Classification-powered Amulet-like method
Usage
clamulet(
x,
artificialDoublets = NULL,
iter = 2,
k = NULL,
minCount = 0.001,
maxN = 500,
nfeatures = 25,
max_depth = 5,
threshold = 0.75,
returnAll = FALSE,
verbose = TRUE,
...
)
Arguments
- x
The path to a fragment file (see
getFragmentOverlaps
for performance/memory-related guidelines)- artificialDoublets
The number of artificial doublets to generate
- iter
The number of learning iterations (should be 1 to)
- k
The number(s) of nearest neighbors at which to gather statistics
- minCount
The minimum number of cells in which a locus is detected to be considered.
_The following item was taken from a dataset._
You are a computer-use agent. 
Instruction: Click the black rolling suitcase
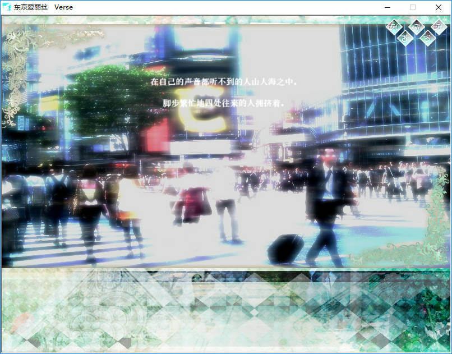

If lower than 1, it is interpreted as a fraction of the number of cells.
- maxN
The maximum number of regions per cell to consider to establish windows for meta-features
- nfeatures
The number of meta-features to consider
- max_depth
The maximum tree depth
- threshold
The score threshold used during iterations
- returnAll
Logical; whether to return data also for artificial doublets
- verbose
Logical; whether to print progress information
- ...
Arguments passed to
getFragmentOverlaps
Details
`clamulet` operates similarly to the `scDblFinder` method, but generates doublets by operating on the fragment coverages. This has the advantage that the number of loci covered by more than two reads can be computed for artificial doublets, enabling the use of this feature (along with the kNN-based ones) in a classification scheme. It however has the disadvantage of being rather slow and memory hungry, and appears to be outperformed by a simple p-value combination of the two methods (see vignette).